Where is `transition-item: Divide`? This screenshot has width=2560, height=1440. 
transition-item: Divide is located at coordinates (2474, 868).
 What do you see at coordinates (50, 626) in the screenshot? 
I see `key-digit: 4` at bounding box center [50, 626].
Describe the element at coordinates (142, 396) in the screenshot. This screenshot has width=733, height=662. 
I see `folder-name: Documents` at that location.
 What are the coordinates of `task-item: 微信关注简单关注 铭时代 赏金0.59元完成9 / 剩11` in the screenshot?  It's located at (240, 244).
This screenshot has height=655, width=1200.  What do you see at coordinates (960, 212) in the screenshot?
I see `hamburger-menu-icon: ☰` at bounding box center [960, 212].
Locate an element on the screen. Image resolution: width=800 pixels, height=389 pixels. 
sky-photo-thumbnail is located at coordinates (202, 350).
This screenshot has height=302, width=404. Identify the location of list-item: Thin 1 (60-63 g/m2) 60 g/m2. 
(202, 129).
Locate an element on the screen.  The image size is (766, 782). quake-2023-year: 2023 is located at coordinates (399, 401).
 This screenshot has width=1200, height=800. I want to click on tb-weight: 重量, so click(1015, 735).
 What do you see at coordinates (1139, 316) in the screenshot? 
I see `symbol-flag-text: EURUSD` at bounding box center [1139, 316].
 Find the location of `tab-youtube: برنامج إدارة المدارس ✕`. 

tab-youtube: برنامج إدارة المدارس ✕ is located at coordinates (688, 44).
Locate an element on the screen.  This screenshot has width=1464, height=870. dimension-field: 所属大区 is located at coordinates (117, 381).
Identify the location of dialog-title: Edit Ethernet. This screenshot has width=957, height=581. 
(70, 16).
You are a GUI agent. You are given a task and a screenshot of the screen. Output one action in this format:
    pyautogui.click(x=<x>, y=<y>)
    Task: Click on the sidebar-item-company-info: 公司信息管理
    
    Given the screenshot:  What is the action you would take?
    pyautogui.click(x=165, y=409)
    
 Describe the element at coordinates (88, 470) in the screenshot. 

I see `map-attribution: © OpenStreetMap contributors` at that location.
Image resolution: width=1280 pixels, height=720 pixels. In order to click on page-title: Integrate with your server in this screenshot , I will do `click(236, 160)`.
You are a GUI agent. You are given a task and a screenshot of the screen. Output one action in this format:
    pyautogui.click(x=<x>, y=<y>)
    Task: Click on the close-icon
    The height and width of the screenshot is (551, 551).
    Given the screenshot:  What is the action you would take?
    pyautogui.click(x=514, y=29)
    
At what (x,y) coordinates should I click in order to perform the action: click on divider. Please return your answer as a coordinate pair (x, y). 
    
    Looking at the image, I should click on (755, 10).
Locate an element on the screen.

_ _ _ _ _

__Task details__:
Reproduce all of the records above word for word, keeping every line unchanged.

__Written solution__:
Where is `transition-item: Divide`? This screenshot has width=2560, height=1440. 
transition-item: Divide is located at coordinates (2474, 868).
 What do you see at coordinates (50, 626) in the screenshot? 
I see `key-digit: 4` at bounding box center [50, 626].
Describe the element at coordinates (142, 396) in the screenshot. This screenshot has width=733, height=662. 
I see `folder-name: Documents` at that location.
 What are the coordinates of `task-item: 微信关注简单关注 铭时代 赏金0.59元完成9 / 剩11` in the screenshot?  It's located at (240, 244).
This screenshot has height=655, width=1200.  What do you see at coordinates (960, 212) in the screenshot?
I see `hamburger-menu-icon: ☰` at bounding box center [960, 212].
Locate an element on the screen. Image resolution: width=800 pixels, height=389 pixels. 
sky-photo-thumbnail is located at coordinates (202, 350).
This screenshot has height=302, width=404. Identify the location of list-item: Thin 1 (60-63 g/m2) 60 g/m2. 
(202, 129).
Locate an element on the screen.  The image size is (766, 782). quake-2023-year: 2023 is located at coordinates (399, 401).
 This screenshot has width=1200, height=800. I want to click on tb-weight: 重量, so click(1015, 735).
 What do you see at coordinates (1139, 316) in the screenshot? 
I see `symbol-flag-text: EURUSD` at bounding box center [1139, 316].
 Find the location of `tab-youtube: برنامج إدارة المدارس ✕`. 

tab-youtube: برنامج إدارة المدارس ✕ is located at coordinates (688, 44).
Locate an element on the screen.  This screenshot has width=1464, height=870. dimension-field: 所属大区 is located at coordinates (117, 381).
Identify the location of dialog-title: Edit Ethernet. This screenshot has width=957, height=581. 
(70, 16).
You are a GUI agent. You are given a task and a screenshot of the screen. Output one action in this format:
    pyautogui.click(x=<x>, y=<y>)
    Task: Click on the sidebar-item-company-info: 公司信息管理
    
    Given the screenshot:  What is the action you would take?
    pyautogui.click(x=165, y=409)
    
 Describe the element at coordinates (88, 470) in the screenshot. 

I see `map-attribution: © OpenStreetMap contributors` at that location.
Image resolution: width=1280 pixels, height=720 pixels. In order to click on page-title: Integrate with your server in this screenshot , I will do `click(236, 160)`.
You are a GUI agent. You are given a task and a screenshot of the screen. Output one action in this format:
    pyautogui.click(x=<x>, y=<y>)
    Task: Click on the close-icon
    The height and width of the screenshot is (551, 551).
    Given the screenshot:  What is the action you would take?
    pyautogui.click(x=514, y=29)
    
At what (x,y) coordinates should I click in order to perform the action: click on divider. Please return your answer as a coordinate pair (x, y). 
    
    Looking at the image, I should click on (755, 10).
Locate an element on the screen.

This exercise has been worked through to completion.